Field encapsulation pattern in Python, part 3 - Required and Read-only

published on 2015-03-05

Welcome back to creating a field encapsulation pattern in Python! As you may be aware, this is the third installment in the series. To catch up, you can read part 1 and part 2; I’ll wait. Ready? Let’s go!

Where are we?

First, let’s review the requirements for this project:

  1. Type safety: we need to be sure that an attribute is of a defined type
  2. Required: we need some attributes while others are optional
  3. Read Only: certain attributes should be read-only
  4. Serialized representation: during serialization, we need to convert the unserializable value to one which can be json-encoded
  5. Default value: Some attributes need to have a default value, in case we don’t receive one.

At the end of part 2, we’d solved for Type Safety by introducing a __getattr__ and __setattr__ function which check incoming and outgoing get/set requests against a dictionary of attribute names and types, allowing only certain attributes to be written, and only certain types to be written to those attributes. Let’s build on this by tackling our next requirement: the ability to mark an attribute as required.

How to get to required

This is an important one; often when creating objects, there are a few attributes which need to be set, some data which needs to be passed in. Typically, there are two ways to give data to a new object: one is to pass the data into the __init__ function (using positional or keyword arguments, a dictionary containing the data, etc.), and the other is to construct the object and then pass in the data via setters. The second way would exercise our __setattr__ function, but it’s hard to require that certain functions be called externally, not to mention the additional code which would have to be written everywhere this object is used. As a result, we’ll be passing data into the __init__ function.

Initializing

From last time, let’s assume that my_uuid, your_uuid, and created_datetime are the required attributes and build our constructor

>>> class MyClass:
...     def __init__(self, my_uuid, your_uuid, created_datetime):
...         self.my_uuid = my_uuid
...         self.your_uuid = your_uuid
...         self.created_datetime = created_datetime

I like this pattern; it’s clear what arguments are expected, and it’s going to give you errors in your IDE if you don’t supply values to these arguments. My main argument against this pattern is that, for every argument you add to the signature, you have to add another line to assign it. Not a HUGE problem; I mean, you shouldn’t be changing your signature all that often anyways. So, this is valid. I’ll give you another approach which is less clear, but will ultimately do the same thing, and will set us up for later work.

>>> class MyClass:
...     def __init__(self, **kwargs):
...         for required_field in ['my_uuid', 'your_uuid', 'created_datetime']:
...             if required_field not in kwargs:
...                 raise KeyError('field %s is required to build this object' % required_field)
...             self.__setattr__(required_field, kwargs[required_field])
...

Yes, I know that you still have to change code to add a new required field, but it’s only added in one place. Also, you could make the body of the for loop only one line by just letting the KeyError, which would be raised by accessing kwargs with a bad key, bubble up. Your choice. I like the custom message, so that’s what I’m sticking with.

Make it Generic

Okay, so I lied. I don’t like the required field list buried in the __init__ call. The main reason is that we’ve now duplicated the definition of fields. Instead of one source of truth, we now have two lists of fields: attribute_types which defines the types of the attributes, and the list in the __init__ function. If I change an attribute name, I have to change it in two places now. This is less than ideal.

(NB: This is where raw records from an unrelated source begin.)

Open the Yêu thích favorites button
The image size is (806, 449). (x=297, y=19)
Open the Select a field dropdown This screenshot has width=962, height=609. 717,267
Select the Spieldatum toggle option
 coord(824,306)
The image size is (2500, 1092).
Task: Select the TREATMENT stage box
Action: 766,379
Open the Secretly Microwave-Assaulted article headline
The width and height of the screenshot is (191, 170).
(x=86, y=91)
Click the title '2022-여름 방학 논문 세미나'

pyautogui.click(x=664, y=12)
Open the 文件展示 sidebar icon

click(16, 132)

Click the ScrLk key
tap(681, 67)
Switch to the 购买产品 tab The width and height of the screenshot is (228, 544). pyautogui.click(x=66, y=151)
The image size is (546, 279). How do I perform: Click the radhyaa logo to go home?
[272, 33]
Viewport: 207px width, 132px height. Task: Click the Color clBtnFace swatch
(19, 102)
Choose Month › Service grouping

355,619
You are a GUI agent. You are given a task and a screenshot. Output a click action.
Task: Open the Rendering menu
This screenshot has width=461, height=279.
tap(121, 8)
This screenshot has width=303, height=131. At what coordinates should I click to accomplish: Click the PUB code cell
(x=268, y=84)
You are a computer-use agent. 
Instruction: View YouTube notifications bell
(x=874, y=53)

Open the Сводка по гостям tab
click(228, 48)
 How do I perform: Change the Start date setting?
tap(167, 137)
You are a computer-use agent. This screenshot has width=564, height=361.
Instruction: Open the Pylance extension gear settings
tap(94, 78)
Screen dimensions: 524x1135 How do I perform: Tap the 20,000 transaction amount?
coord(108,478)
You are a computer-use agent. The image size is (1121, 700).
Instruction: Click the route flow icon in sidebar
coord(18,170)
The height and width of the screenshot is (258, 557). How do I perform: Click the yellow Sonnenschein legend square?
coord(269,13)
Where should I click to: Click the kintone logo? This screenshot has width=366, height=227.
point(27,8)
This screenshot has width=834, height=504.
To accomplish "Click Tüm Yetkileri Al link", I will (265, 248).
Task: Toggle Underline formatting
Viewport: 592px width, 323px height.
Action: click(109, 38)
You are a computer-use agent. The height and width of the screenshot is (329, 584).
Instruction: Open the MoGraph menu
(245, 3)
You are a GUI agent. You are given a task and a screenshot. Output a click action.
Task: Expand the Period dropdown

So, why don’t we do something similar to what we did for the field validation? Since we already have a list of the fields, we can just do a little modification to add the required flag to it. Let’s do that; instead of being just a map of attribute types, we’ll make it a nested dictionary of attribute details, where the key is the field name (as before) and the values are dictionaries with both validator and required keys:

>>> class MyClass:
...     attribute_details = {
...         'my_uuid': {'type': uuid.UUID, 'required': True},
...         'your_uuid': {'type': uuid.UUID, 'required': True},
...         'uuid_a': {'type': uuid.UUID, 'required': False},
...         'uuid_b': {'type': uuid.UUID, 'required': False},
...         'created_datetime': {'type': datetime.datetime, 'required': True},
...         'updated_datetime': {'type': datetime.datetime, 'required': False},
...         'target_datetime': {'type': datetime.datetime, 'required': False},
...         'name': {'type': StringType, 'required': False},
...         'location': {'type': StringType, 'required': False},
...         'num_actions_taken': {'type': IntType, 'required': False}
...     }
...
...     def __init__(self, **kwargs):
...         for field_name, details in self.attribute_details.iteritems():
...             if details['required'] and field_name not in kwargs:
...                 raise KeyError('%s is required' % field_name)
...             elif field_name in kwargs:
...                 self.__setattr__(field_name, kwargs[field_name])
...
>>> a = MyClass(my_uuid=uuid.uuid4(), your_uuid=uuid.uuid4(), created_datetime=datetime.datetime.now())
>>> print a
<__main__.MyClass instance at 0x10497af38>
>>> b = MyClass(my_uuid=uuid.uuid4()) # let's leave off some required attributes
Traceback (most recent call last):
  File "<stdin>", line 1, in <module>
  File "<stdin>", line 17, in __init__
KeyError: 'your_uuid is required'
>>>

Note how this approach also saves us a few lines in the constructor; great news! What’s also great news is that this will fulfill my second requirement: the addition of required fields. We’re moving right along now! Of course, we’ll also have to update __setattr__ and __getattr__ functions to deal with the new structure; I’ll leave that as an exercise for the time being. Don’t worry, I’ll give a full view of the class at the end of this lesson, as I have before.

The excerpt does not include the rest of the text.